Ungana-Afrika
- Founded: 2004
- Founder: Toni Eliasz; Rudi von Staden; Ryan Jacobs;
- Type: Not-for-profit organization
- Headquarters: Pretoria, South Africa
- Region served: African Technology Service Providers and Civil Society Organisations
- Method: ICT program development, capacity-building, tools development and research
- Employees: 5
- Website: www.ungana-afrika.org

= Ungana-Afrika =

South African non-governmental organisation

Ungana-Afrika, Swahili for "connect africa", is a non-governmental organisation based in Pretoria, South Africa that provides a wide range of ICT services for civil society within and outside of the continent. It aims to better empower civil society organisations, networks and related stakeholders, in terms of ICT capacity and resources, so they can efficiently achieve their unique social missions.

Ungana-Afrika's efforts include addressing the critical digital divide issues within African civil society (such as the lack of technology capacity and universal access). Through the implementation of new support programmes and tools, capacity-building and general research they aim to connect Africa through information technology. Though some services are targeted directly to civil society organisations (across sectors), many of Ungana-Afrika's efforts are focused towards the empowerment of information technology service providers and general Information and Communication Technology for Development (ICT4D) networks that jointly serve these organisations.

Ungana-Afrika's work has gathered several awards for community leadership.

==Services and programs==

Ungana-Afrika's work are centered around 3 main service areas, where each targets a focused group of beneficiaries. All efforts, either in a direct or indirect manner, aim to "empower development organisations to better integrate ICTs as a strategic, mission focused, tool". These service areas are titled as follows:

- Centre of Excellence – This term refers to the central source of tools and resources that encourage excellency in technology support efforts. Ungana-Afrika provides program incubation, capacity building and resource development for technology service providers and networks that serve civil society. These beneficiaries may be nonprofit support providers, for-profit small to medium enterprises (SMEs) or related. Service outputs include the creation of public toolkits, resources, trainings and shared support models.
- Technology Consulting Partner – Ungana-Afrika delivers technology consultancy and research to the broad ICT4D community. These beneficiaries and partners may include Free and open-source software (FOSS) initiatives, nonprofit and for-profit groups exploring new technologies for developmental applications (such as mobile communications and wireless technologies) and other initiatives addressing barriers of the digital divide. Service outputs include concept research, testing, roll-out support and knowledge dissemination via presentations and trainings.
- Regional Support Hub – In addition to supporting the technology support community that serves civil society, Ungana-Afrika provides its own support services directly to non-profit and community service organisations in Southern Africa.

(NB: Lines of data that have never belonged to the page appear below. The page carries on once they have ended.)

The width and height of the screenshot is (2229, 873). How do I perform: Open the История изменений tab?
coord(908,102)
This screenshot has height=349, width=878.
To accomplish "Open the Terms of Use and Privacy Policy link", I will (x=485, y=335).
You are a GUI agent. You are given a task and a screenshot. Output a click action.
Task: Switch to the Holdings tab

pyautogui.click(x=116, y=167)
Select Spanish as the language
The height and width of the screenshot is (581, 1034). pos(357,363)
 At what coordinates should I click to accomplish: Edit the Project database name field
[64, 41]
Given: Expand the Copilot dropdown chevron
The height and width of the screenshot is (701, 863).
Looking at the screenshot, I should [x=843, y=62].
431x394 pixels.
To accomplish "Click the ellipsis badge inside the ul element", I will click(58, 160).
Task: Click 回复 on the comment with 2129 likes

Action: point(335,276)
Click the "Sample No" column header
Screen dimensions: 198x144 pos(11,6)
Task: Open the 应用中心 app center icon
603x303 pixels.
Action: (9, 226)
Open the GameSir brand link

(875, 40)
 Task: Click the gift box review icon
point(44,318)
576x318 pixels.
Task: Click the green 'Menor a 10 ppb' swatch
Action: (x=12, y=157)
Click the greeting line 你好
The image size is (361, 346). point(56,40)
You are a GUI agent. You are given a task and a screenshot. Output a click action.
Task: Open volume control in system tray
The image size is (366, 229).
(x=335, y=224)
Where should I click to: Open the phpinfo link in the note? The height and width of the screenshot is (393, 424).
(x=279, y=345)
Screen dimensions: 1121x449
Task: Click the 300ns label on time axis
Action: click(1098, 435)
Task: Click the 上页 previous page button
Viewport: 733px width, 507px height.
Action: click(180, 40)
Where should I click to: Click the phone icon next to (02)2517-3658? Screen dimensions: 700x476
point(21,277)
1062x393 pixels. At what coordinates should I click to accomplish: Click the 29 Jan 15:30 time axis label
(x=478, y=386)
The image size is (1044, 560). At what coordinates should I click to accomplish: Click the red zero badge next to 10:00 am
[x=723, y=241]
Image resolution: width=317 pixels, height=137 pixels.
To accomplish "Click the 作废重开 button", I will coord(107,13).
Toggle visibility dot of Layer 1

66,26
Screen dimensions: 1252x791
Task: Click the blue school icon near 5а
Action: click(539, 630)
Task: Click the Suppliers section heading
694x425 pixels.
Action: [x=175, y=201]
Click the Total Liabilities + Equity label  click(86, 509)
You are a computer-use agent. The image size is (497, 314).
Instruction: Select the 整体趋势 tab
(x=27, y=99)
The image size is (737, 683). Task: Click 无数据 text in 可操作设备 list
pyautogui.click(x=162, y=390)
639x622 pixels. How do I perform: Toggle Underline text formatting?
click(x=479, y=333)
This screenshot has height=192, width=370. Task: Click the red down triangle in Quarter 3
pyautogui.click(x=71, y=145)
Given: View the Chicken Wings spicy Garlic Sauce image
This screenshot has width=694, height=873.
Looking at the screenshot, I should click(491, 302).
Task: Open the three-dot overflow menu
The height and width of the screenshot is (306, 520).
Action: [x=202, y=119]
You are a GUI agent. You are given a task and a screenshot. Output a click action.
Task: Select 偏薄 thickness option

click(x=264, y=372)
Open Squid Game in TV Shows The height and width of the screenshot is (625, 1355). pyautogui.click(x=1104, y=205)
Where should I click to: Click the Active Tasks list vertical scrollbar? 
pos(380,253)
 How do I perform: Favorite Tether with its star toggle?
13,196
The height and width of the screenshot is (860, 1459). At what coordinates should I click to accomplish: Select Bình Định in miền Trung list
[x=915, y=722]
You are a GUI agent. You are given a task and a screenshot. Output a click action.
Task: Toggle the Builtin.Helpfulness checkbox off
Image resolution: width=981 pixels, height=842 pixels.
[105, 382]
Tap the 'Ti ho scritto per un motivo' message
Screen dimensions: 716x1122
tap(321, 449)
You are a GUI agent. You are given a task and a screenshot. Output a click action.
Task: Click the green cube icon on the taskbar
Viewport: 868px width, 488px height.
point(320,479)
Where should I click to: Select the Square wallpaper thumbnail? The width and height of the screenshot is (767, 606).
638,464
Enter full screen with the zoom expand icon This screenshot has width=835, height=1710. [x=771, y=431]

These efforts often make use of mobile support models that are designed specifically for civil society beneficiaries, such as eRiding.

==Supporters, clients and affiliations==

Ungana-Afrika's activities are funded through a combination of grants, project-specific funding and project revenue. Core supporters include the Open Society Institutes, Hivos and the Finnish government.

Notable clients include the Association for Progressive Communications (APC), CompuMentor, Sangonet, Women'sNet and EngenderHealth.

Ungana-Afrika also draws upon a number of partnerships within the ICT4D community. For example, Ungana-Afrika is an official member of the Association for Progressive Communications (APC).

==Origins and history==

Ungana-Afrika has been active in Southern Africa since 2003. In an interview, co-founder Rudi von Staden (29) said the organisation "was formed as a partnership with the student organisation then called AIESEC (a French acronym, for an association of students interested in economics), and OSISA (the Open Society Initiative for Southern Africa)." He continued to say "There were then some seven AIESEC members around the world, and they all came together in Johannesburg in 2003, with the objective of improving the technology capacity in NGOs in Southern Africa. There's still three of us of the initial seven who are still there — Ryan Jacobs from the United States, Toni Eliasz of Finland and myself."

During its initial year as an AIESEC and OSISA project, Ungana-Afrika continued to evaluate and implement support models for Southern Africa's development community, including a relatively new mobile consulting and support method called eRiding. In 2004, acknowledging the need for a sustainable nonprofit technology support hub in Southern Africa, Ungana-Afrika formally registered as a non-profit organisation and moved to an office in Pretoria, South Africa.

In recent years, Ungana-Afrika has increased its focus on capacity building and toolkit development for ICT support providers and the ICT support community. However, it still continues to deliver support and training directly to nonprofit and community service organisations in Southern Africa.

To date, Ungana-Afrika has received a number of national and international awards including an APC member award for "best initiative promoting the strategic use of ICTs for social change" and a Dirk Award for "extraordinary contributions to the nonprofit and international NGO technology communities".